A simple brand method

A simple methodSome of you might have watched on TV, Marie Kondo’s show called Tidying Up, it’s about a Japanese home-organizational guru that goes to America to teach the best way to arrange a home. Very similar to the British nannies TV series or books like The Laws of Simplicity by designer/MIT professor John Maeda, these professionals bring their methods and tools of simplification to their career, themselves and others.

The same applies to all projects and tasks, I can tell you it wasn’t easy finding tune to my method but I got it and I tweak it from time to time.

I started branding fresh out of college, some things are holistic like that, a “universal call” I guess. Same with loving graphic design or drafting in my teens, they were things I enjoyed and understood right away, but I had no clue that I was saving the knowledge for the future, nor I was branding.

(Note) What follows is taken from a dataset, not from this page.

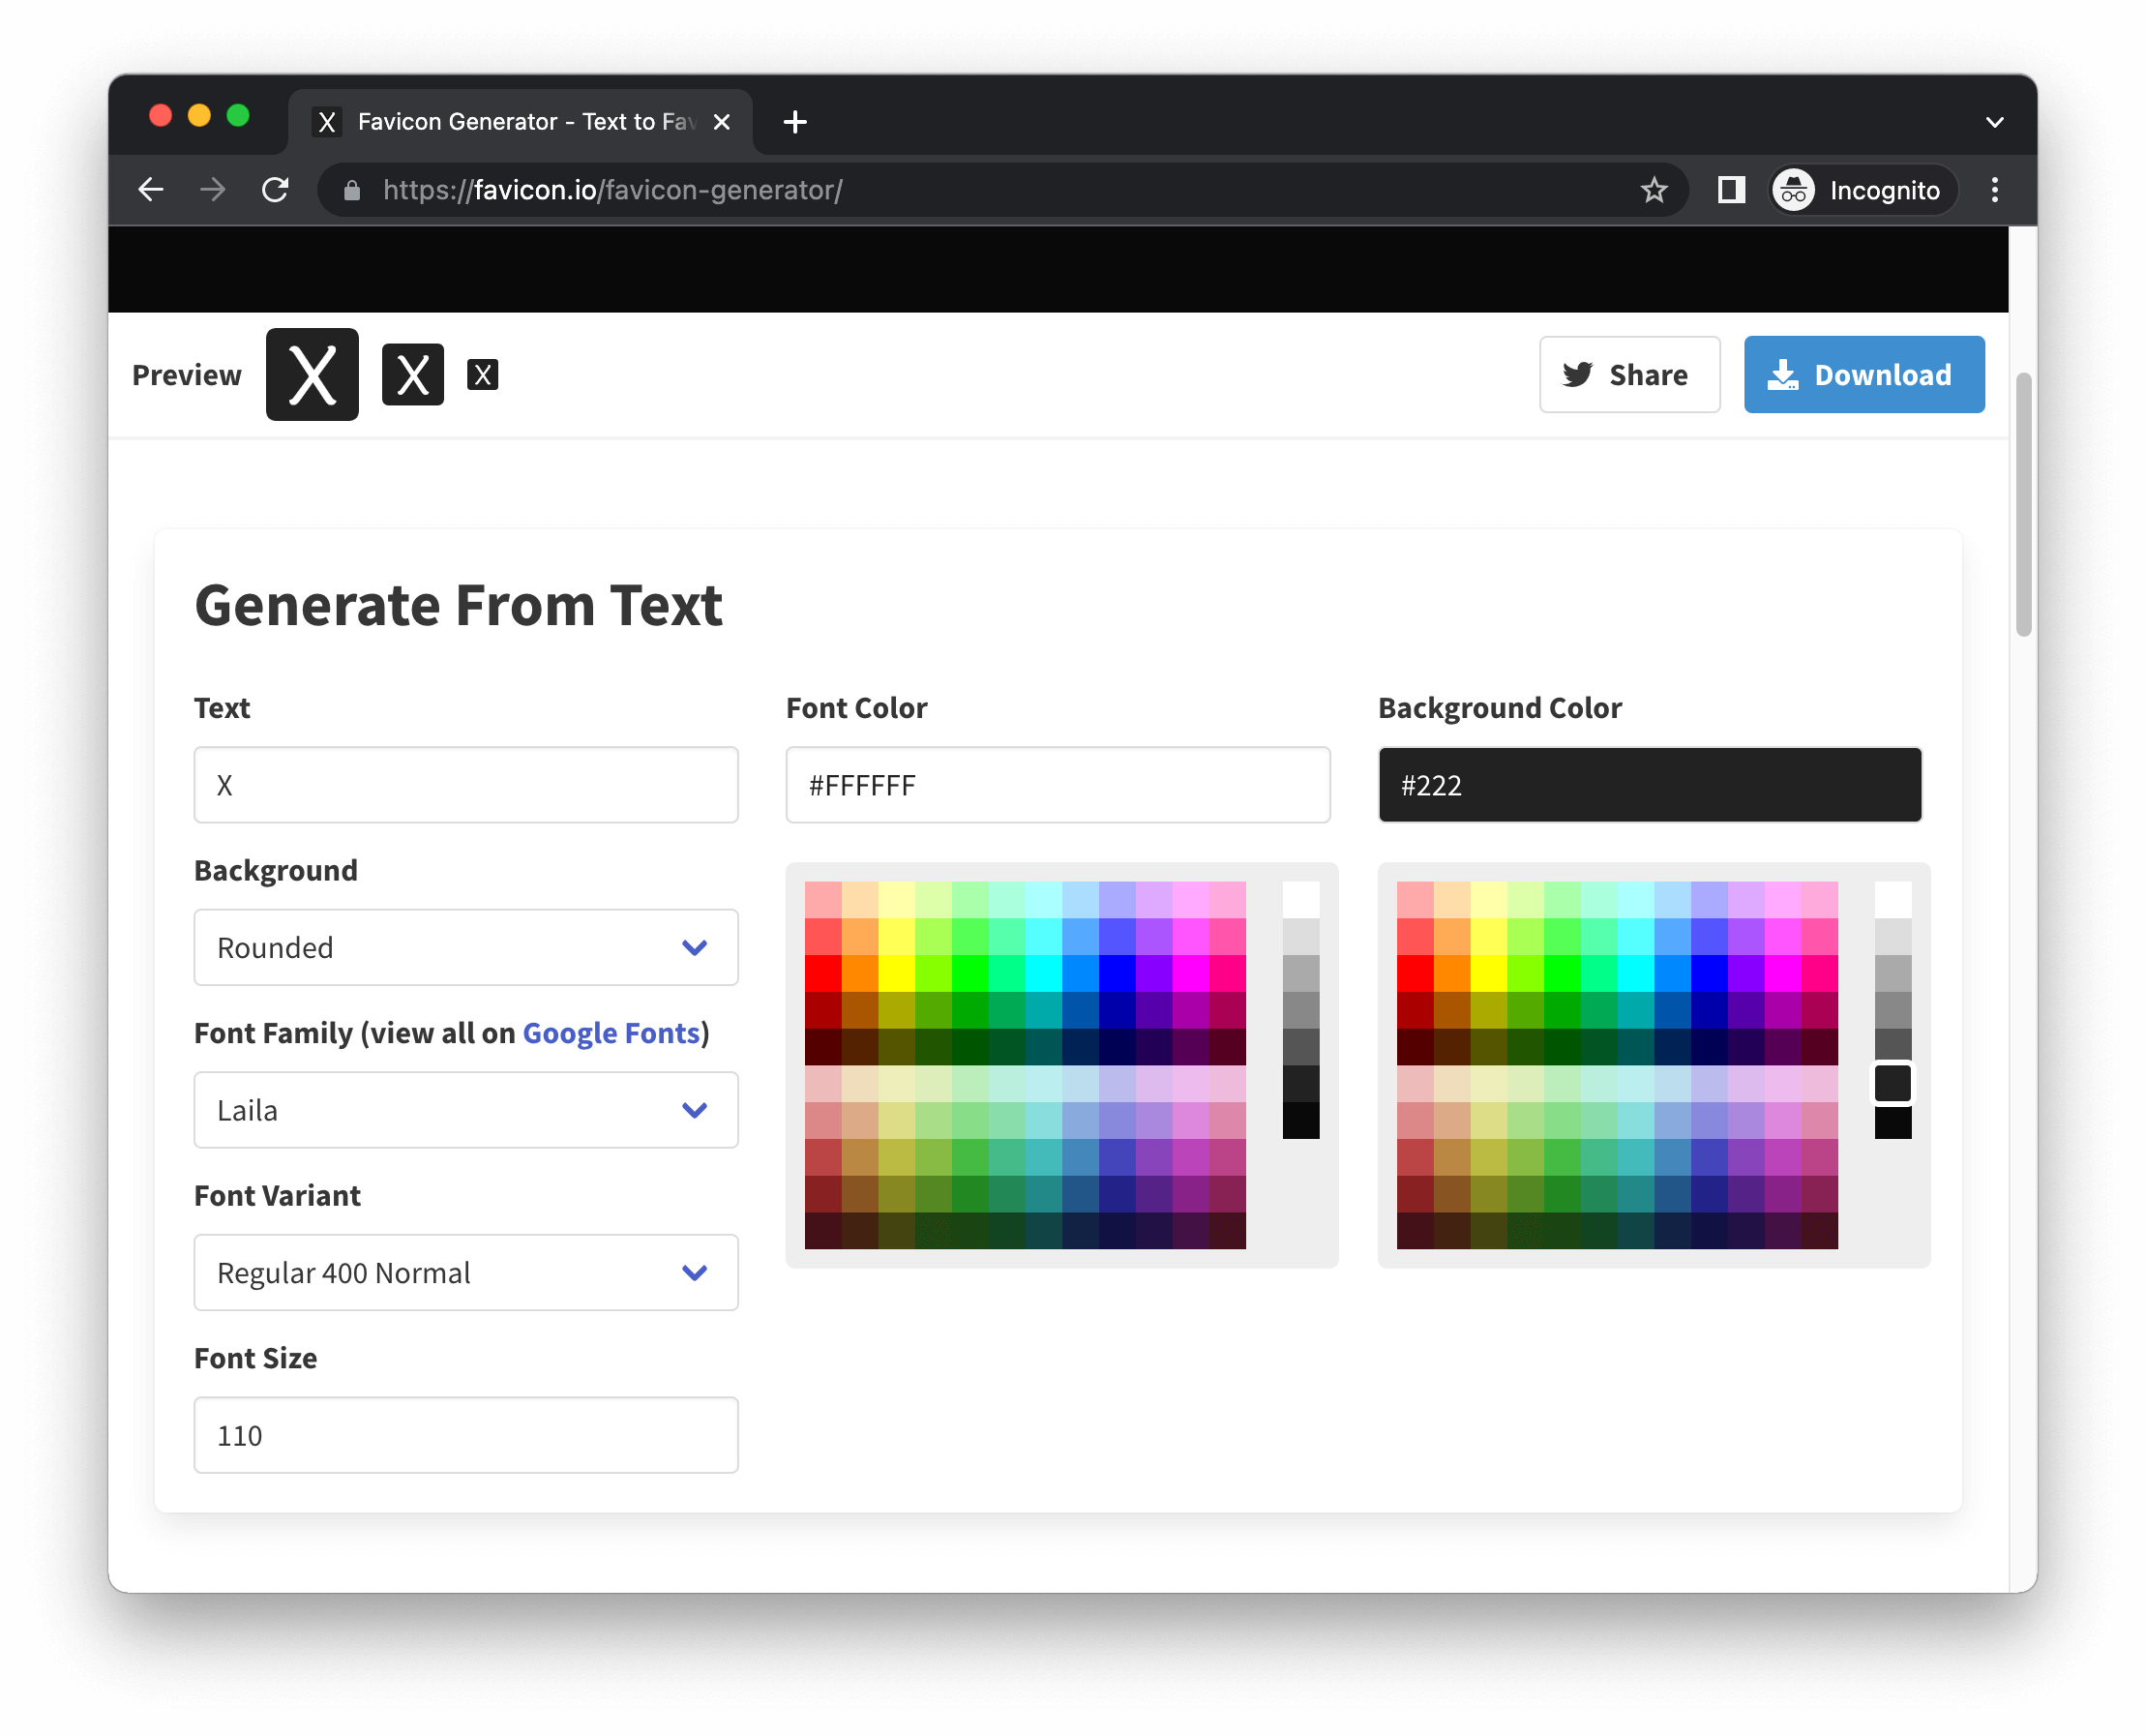Click the Incognito profile icon
Screen dimensions: 2146x1736
(x=1793, y=190)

So I found myself creating branding material without a proper process, since the current goal was in place I only had to create the material for the goal, but never thought long term until I worked for Lion Brand Yarns and Coca-Cola that decided I wanted to create legacy brands, a brand that has been in business for over 100 yrs. Since then any opportunity was “the opportunity” to create long lasting material.

By lacking on “tidying up” and setting rules I was missing on the extra time to give a final detailed clean up and set future expectations.

So I had to set up my tidying up method to manage my mental process for creating branding content. This would be so far my first simplicity process,

Fio’s Simple Brand Method

  1. GET YOUR BRAND BIBLE – use of branding guidelines is a must! If you don’t have any- talk to your CEO… he would love to have one, but he might not know he needs it. Particularly if you created those rules or police them is the best place to start any brand project. It will be so much easier to find and do the following:
    LOGO PLACEMENT
    TYPOGRAPHY
    GRAPHICS
    CLEAN UP
  2. LESS IS MORE – collecting content should be clear, precise and have a voice and a process. For example, if you’re working in a brochure for a department like Finance or HR, copy should be “word perfect” ready from the project manager of each department with future minimal updates. Hopefully the copy was developed and reviewed by the communications or a department that is in charge of the day-to-day message and voice of the company as it is vital to have a communication analysis knowing past, present and future of the company’s internal and external message.
  3. GRID PLEASE! – content layout must follow a grid system. Why? if you want to bring a full holistic approach to you work and bring balance and harmony to the look and feel of you work use a grid, there are plenty of grid samples that can help carry content seamless to the eye. As humans we love a grid (by the way a grid is a not just a square), we are mini-systems that follow simple methods like reading books, menus, scrolling websites and know the order instinctively of those, inside our brains we know what negative space is and how to balance it out.
  4. LARGE, THEN SMALL – adding content should start with larger sections like laying the body of text, headers, footers, titles and photography first, then the smaller graphics like bullets, small decorations like buttons, edit more typography, add lines and divide the page layout better.

By adding ways to separate priorities, applying a balanced expectation of the full scope and finally integrating a solid structure brought my projects forward and beyond any current goal into a legacy goal.